Bifocal contacts allow for both distance and near vision without using reading glasses over your contact lenses for people with presbyopia (a condition where it becomes more difficult to focus up close that generally occurs for most people in their early to mid-forties). Bifocal contacts generally allow for distance and near vision, but most people will find that there is some compromise to both the distance and near vision with these lenses. However, because they allow for freedom from glasses, these lenses can make a big difference in your lifestyle.
There are a variety of bifocal soft contact lenses. Some of the more common bifocal contact lenses include 1 Day Acuvue Moist Multifocal Contact Lenses, Air Optix Aqua Multifocal Contact Lenses, Dailies Total 1 Multifocal Contact Lenses, and Biofinity Multifocal Contact Lenses. All of these lenses have their own particular features and which one will work best for you depends greatly on factors such as the optics of your eye, the stability of your tears and ocular surface, and your lifestyle and visual needs. Due to this variability, we often find that we are able to find a good bifocal contact lens solution for patients who have had trouble with bifocal contacts in the past and had given up on this option.
However, while the majority of patients (both in our practice and in research studies) prefer bifocal contact lenses to other methods of dealing with presbyopia, there are other options. These include simply wearing contacts that are focused in the distance and putting reading glasses over the contacts for near work. This is a good option if you do only minimal near work, or you still have fairly good near vision without reading glasses and only need a little boost for extended focus at near.

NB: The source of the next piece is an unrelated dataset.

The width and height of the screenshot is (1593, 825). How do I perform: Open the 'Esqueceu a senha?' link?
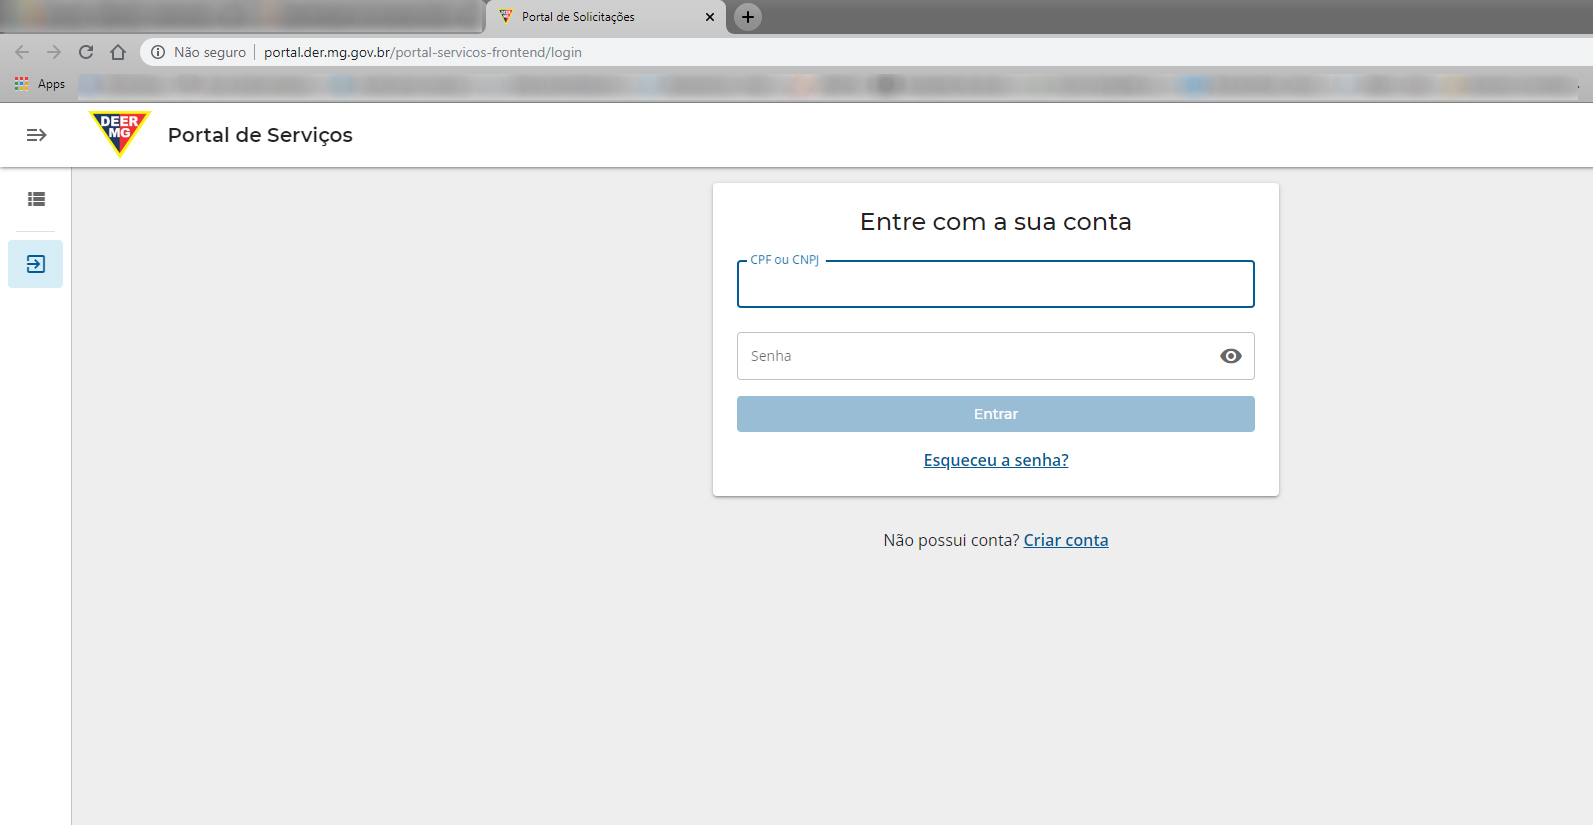pyautogui.click(x=995, y=460)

Another option is monovision, which refers to setting the focus of one eye at near and the other eye at distance. This was a common option before bifocal contacts were invented, but is less popular nowadays. However, it can still be a good solution for patients who are unable to adapt to bifocal contacts or as a trial before Lasik surgery (as monovision Lasik is an option to preserve near vision for Lasik patients in there forties and beyond). However, monovision, whether achieved via Lasik surgery or contact lenses, results in a loss of binocular vision and therefore a expected decrease in binocular depth perception.